(Collected data entries)
+ + + + +

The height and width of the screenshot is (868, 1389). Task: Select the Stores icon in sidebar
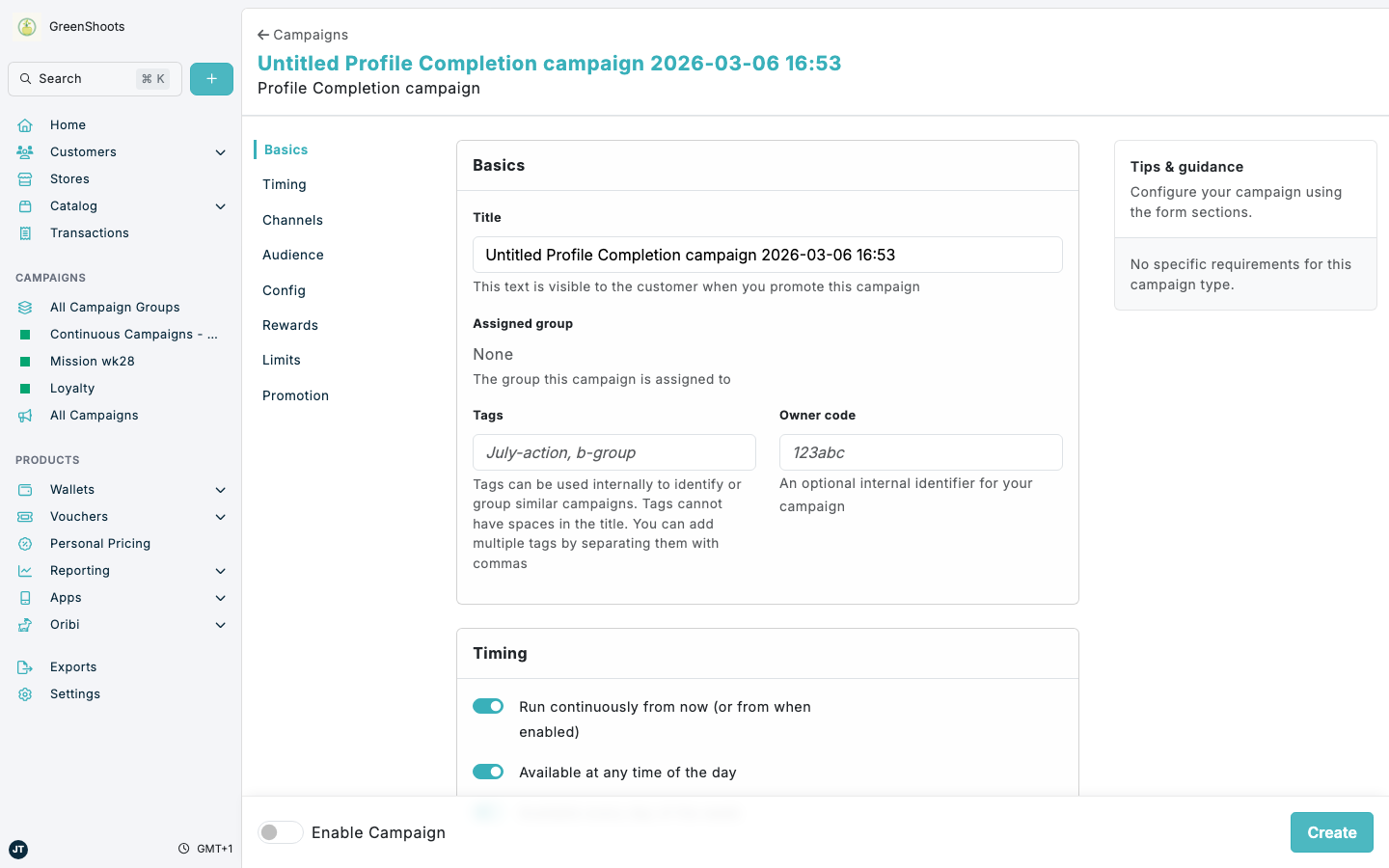pos(25,178)
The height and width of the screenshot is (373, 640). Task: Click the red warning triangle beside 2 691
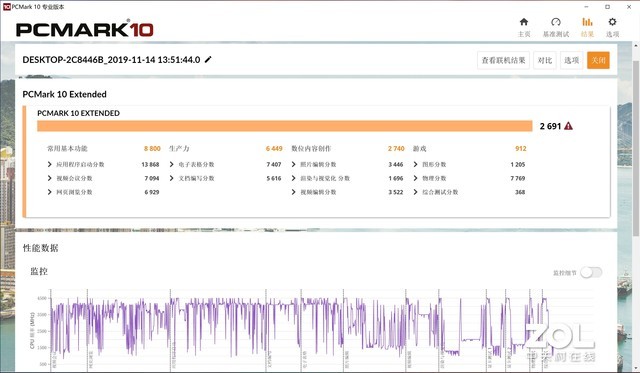[x=568, y=126]
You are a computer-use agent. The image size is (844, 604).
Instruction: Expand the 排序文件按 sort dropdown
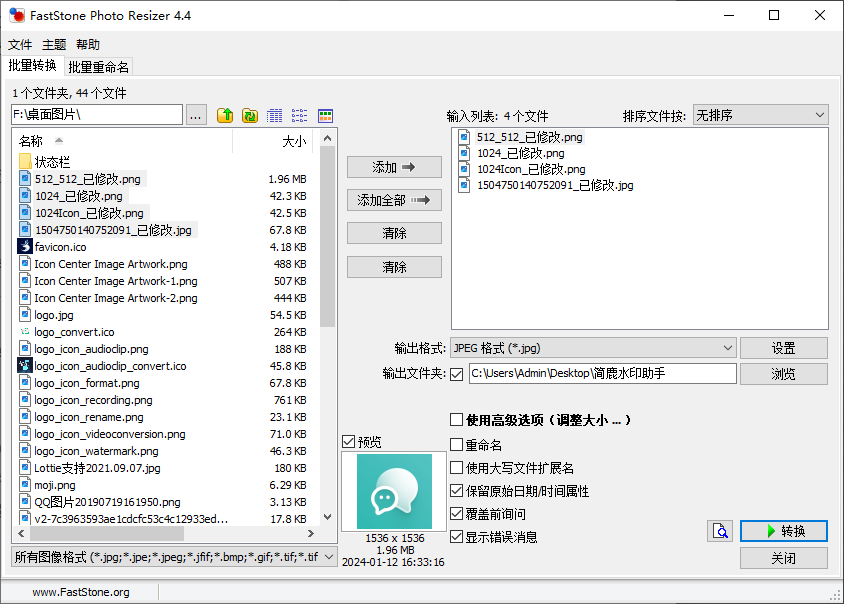760,115
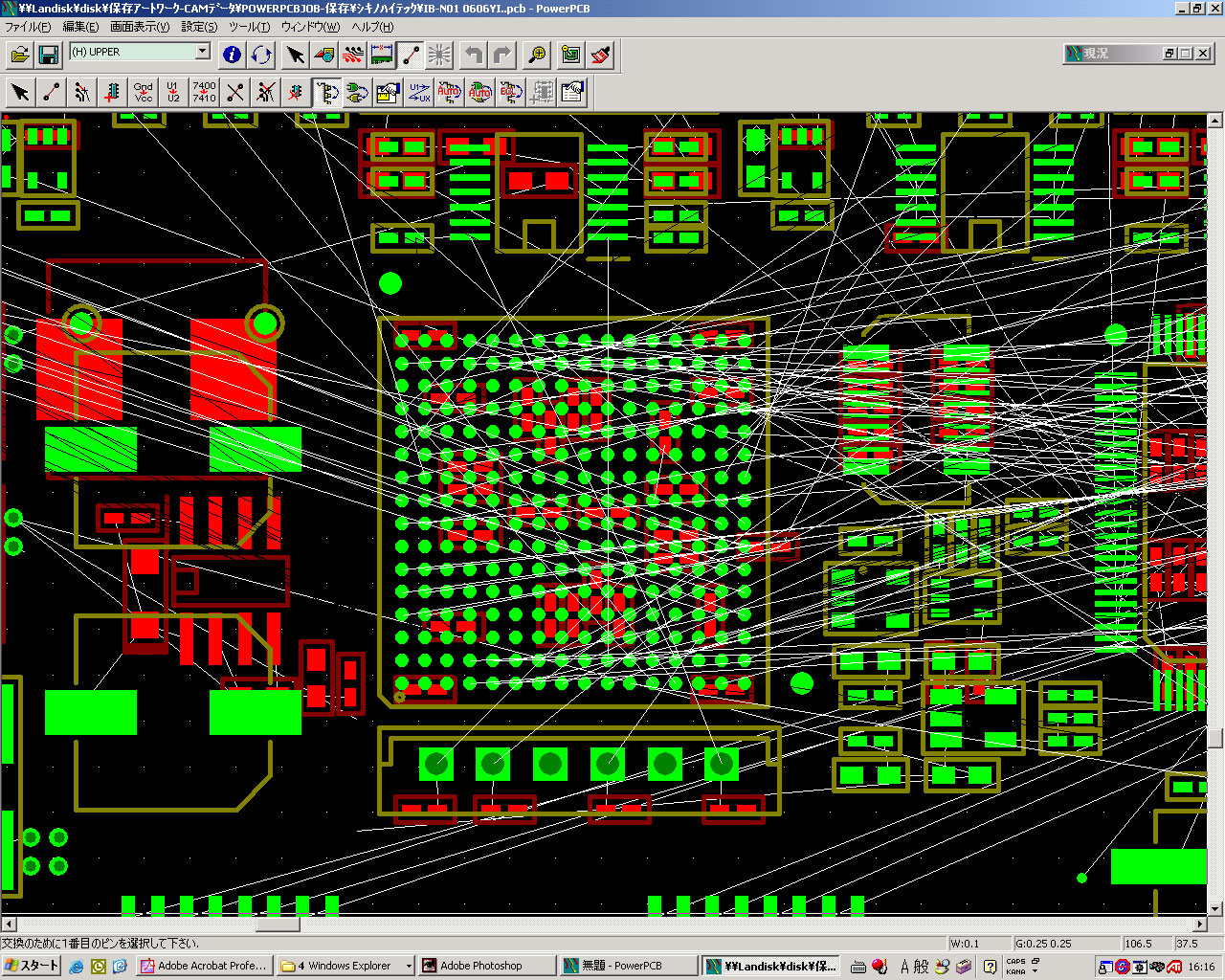This screenshot has width=1225, height=980.
Task: Click the vertical scrollbar down arrow
Action: tap(1215, 908)
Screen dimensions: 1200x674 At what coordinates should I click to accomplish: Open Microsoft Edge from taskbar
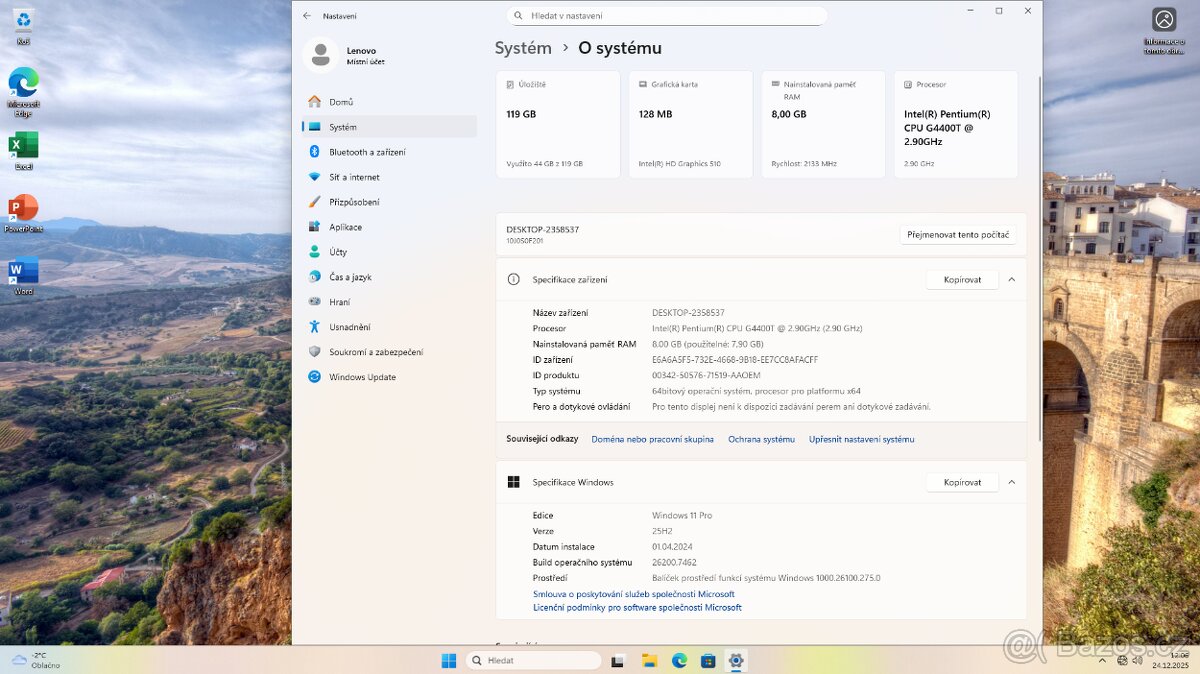pos(679,660)
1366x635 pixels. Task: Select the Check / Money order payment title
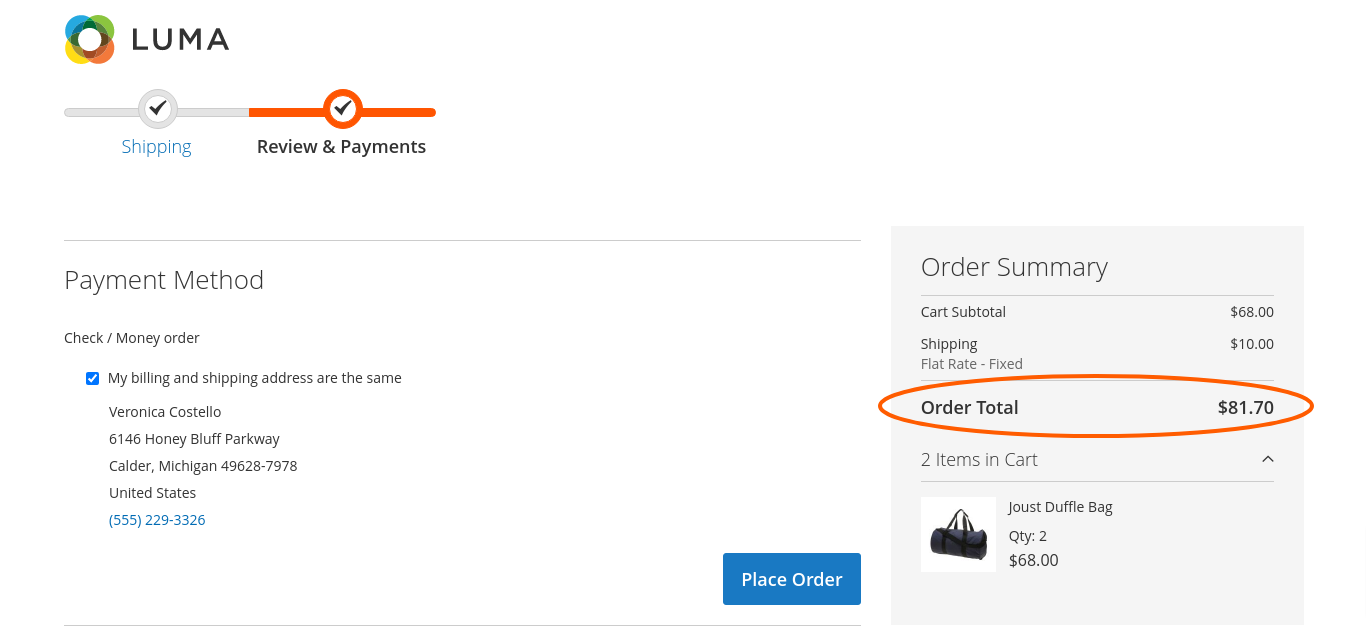click(x=132, y=338)
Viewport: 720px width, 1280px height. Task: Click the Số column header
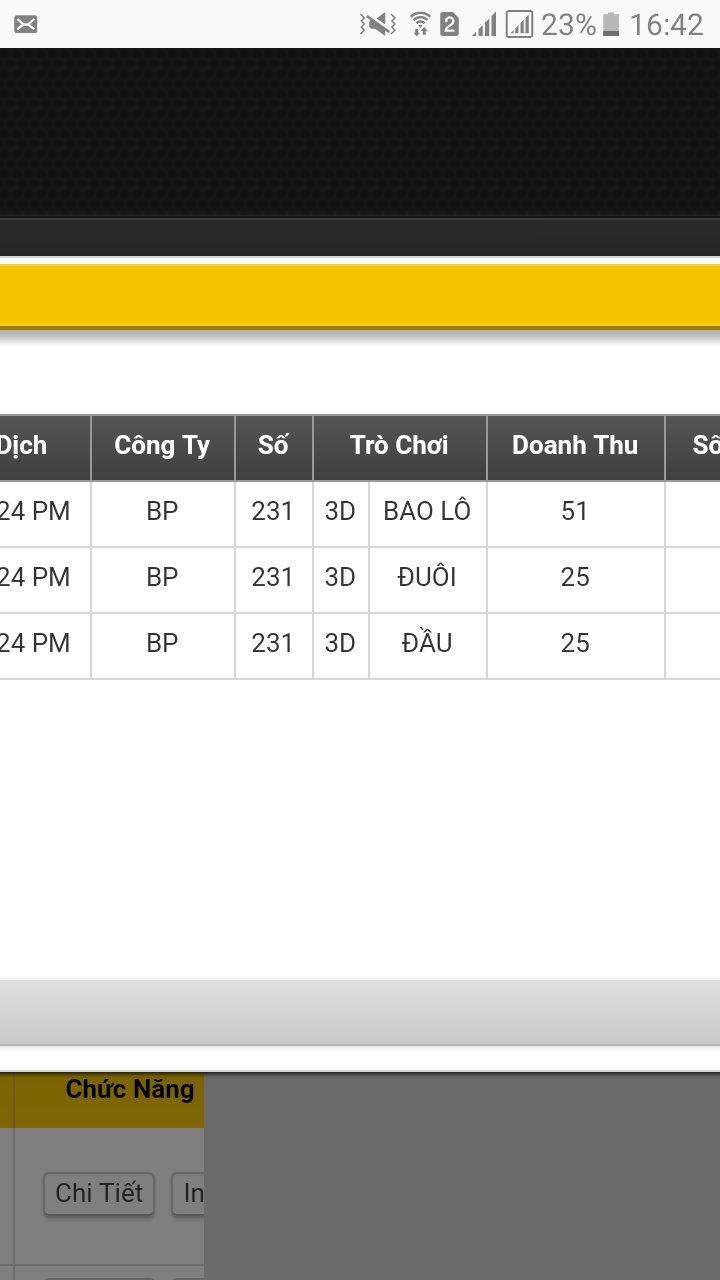[274, 447]
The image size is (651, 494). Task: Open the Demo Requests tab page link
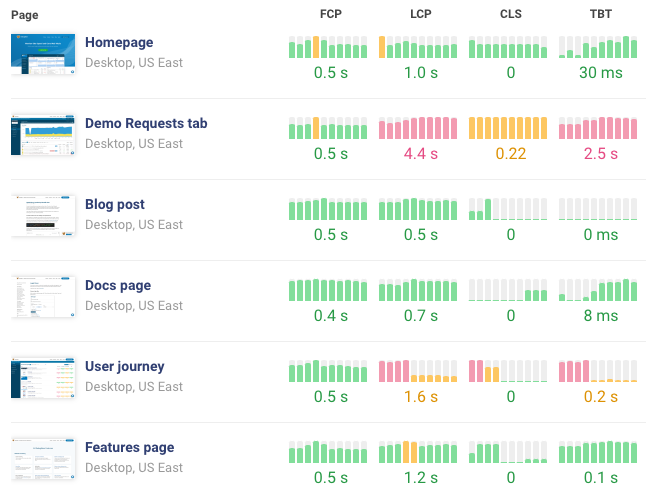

+ + + + +

What you are asked to do: Except for the pictures, copy every line of the records above exactly.

Response to the exercise:
The height and width of the screenshot is (868, 1389). Task: Select the Stores icon in sidebar
pos(25,178)
The height and width of the screenshot is (373, 640). Task: Click the red warning triangle beside 2 691
[x=568, y=126]
You are a computer-use agent. The image size is (844, 604).
Instruction: Expand the 排序文件按 sort dropdown
760,115
This screenshot has width=1225, height=980.
Task: Click the vertical scrollbar down arrow
Action: tap(1215, 908)
Screen dimensions: 1200x674 At what coordinates should I click to accomplish: Open Microsoft Edge from taskbar
pos(679,660)
1366x635 pixels. Task: Select the Check / Money order payment title
click(x=132, y=338)
Viewport: 720px width, 1280px height. Task: Click the Số column header
[274, 447]
The image size is (651, 494). Task: Open the Demo Requests tab page link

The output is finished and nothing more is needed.